Autre instrument, plus classique: les “Petits déjeuners de l’investissement”, formule qui marche bien en France (80 sociétés y ont participé; 20 ont trouvé des investisseurs).

Ajoutons encore qu’EuroQuity Belgique s’est doté d’un comité consultatif, chargé de veiller à l’efficacité et à la pertinence de la plate-forme. Il comptera notamment parmi ses membres des représentants de l’UCM, de l’UWE, de Febelfin, de Be.Angels, de la Sowalfin, des invests.

Avec la bénédiction de la FSMA

EuroQuity a obtenu, début février, le feu vert de la FSMA, cette dernière estimant que cette plate-forme n’évolue pas sur le terrain de l’appel public à l’épargne dans la mesure où elle s’adresse spécifiquement à des investisseurs institutionnels ou professionnels. Pas besoin dès lors d’en passer par le principe des prospectus.

Mais certaines contraintes n’en demeurent pas moins, telles l’interdiction de segmenter la levée de fonds entre plus de 149 participants.

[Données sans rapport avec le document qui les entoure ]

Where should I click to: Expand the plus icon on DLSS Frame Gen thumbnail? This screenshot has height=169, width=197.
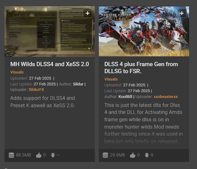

Par ailleurs, si la société qui recherche des fonds peut certes indiquer le montant total espéré, il lui faut par contre éviter de dévoiler trop de détails dans la description qu’elle publie. Les règles de la FSMA stipulent en effet que les informations publiées ne peuvent permettre à des investisseurs potentiels de décider d’emblée d’un investissement. Les détails de l’ouverture du capital, par exemple, ne peuvent être dévoilés à ce stade. Des prises de contact “hors plate-forme” demeurent un passage obligé.

Autre limitation, côté sociétés acceptées cette fois: les sociétés en difficultés financières ne seront pas admises sur EuroQuity. Le but est de financer la croissance pas de redresser une société.